2017年4月30日付けコンパス紙への投書"Kekerasan dalam Sinetron"から
拝啓、編集部殿。テレビ局が連続ドラマ別名シネトロンの放送を開始したころ、「Si Doel 
Anak Betawi」「Keluarga Cemara」「Panji Milenium」などのような、日常生活を反映し
ていて世の中の関心を惹きつけることのできるクオリティの優れた番組がたくさん放送さ
れました。

ところが今やインドネシアのシネトロンのすべてに渡って必須条件になっているのが言葉
のものから物理的なものまで含めた「暴力」です。子供たちが暴力シーンの真似をするこ
とを、われわれのだれもが知っています。たとえば以前に、子供がテレビを見ることので
きる時間帯に「スマックダウン」という格闘競技番組が放映されていました。そして全国
各地の子供たちがテレビで見たシーンの真似をするようになりました。

その当時、わたしの仲間たちもテレビにかじりつき、ためらいなく学校でその真似をして
いたのです。
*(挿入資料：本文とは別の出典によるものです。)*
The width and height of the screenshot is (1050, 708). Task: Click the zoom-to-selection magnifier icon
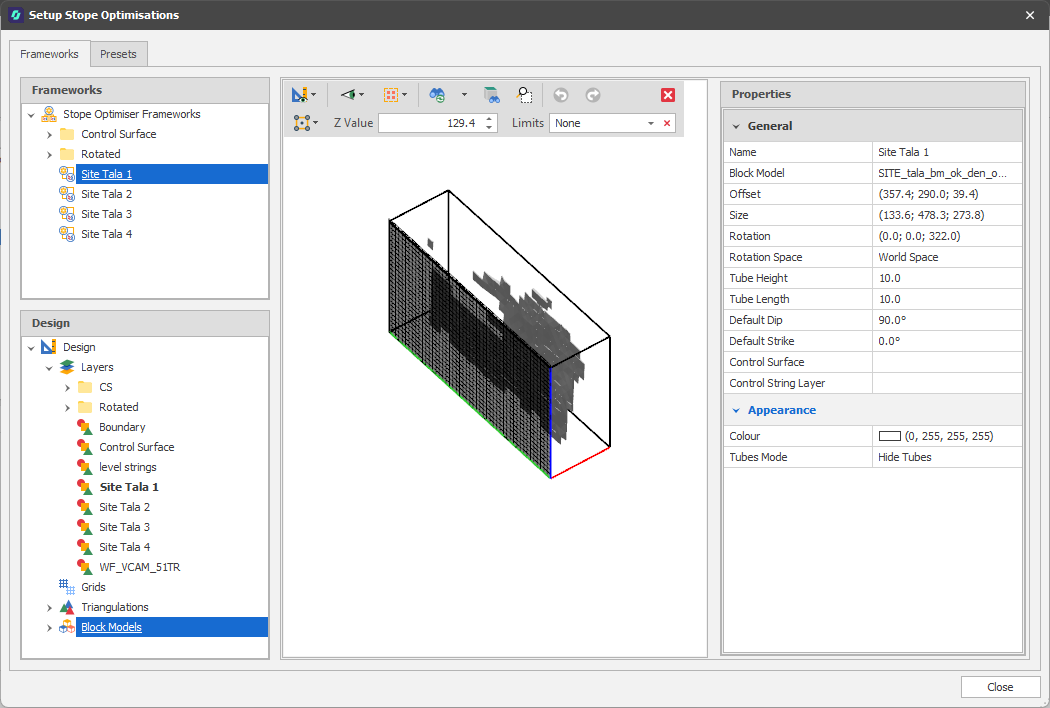(524, 94)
ふざけてしていたとはいえ、歯が折れたり、歯茎から出血するといった事故
に至ることは珍しくありませんでした。その結果、世の中で大勢の人がその放送をやめる
ように要請し、あるいは少なくとも子供が見ない時間帯に放送時間を移すように要求した
のです。

そんな先例があるというのに、暴力シーンに対する世の中の懸念をまるで無視するかのよ
うに、たくさんのシネトロンでは暴力シーンがあちこちに織り交ぜられています。そのピ
ークとして2013年には「Si Biang Kerok Cilik」というシネトロンに焦点が当てられ、
インドネシア児童保護コミッションが討論会を実施しました。放送された7回のエピソー
ドを同コミッションが観察した結果によれば、物理的暴力シーンが45回、言葉による暴
力シーンが89回数えられたそうです。


最近のシネトロンでは、子供や若者たちに人気のある「Roman Picisan」が同工異曲です。
たとえばその番組のエピソード第40に少なくとも三回の物理的暴力シーンがあり、また
他人の所有物を盗んで隠してしまうシーン、そして問題の決着や他人を愚弄するのを目的
にした言葉の暴力もいくつか登場しました。

そのシネトロンが示している、問題解決のために威嚇的暴力的な言葉を用いるやり方はイ
ンドネシア社会が持っているムシャワラ(話し合い)を通してムファカッ(合意)に達す
る文化パターンに反するものです。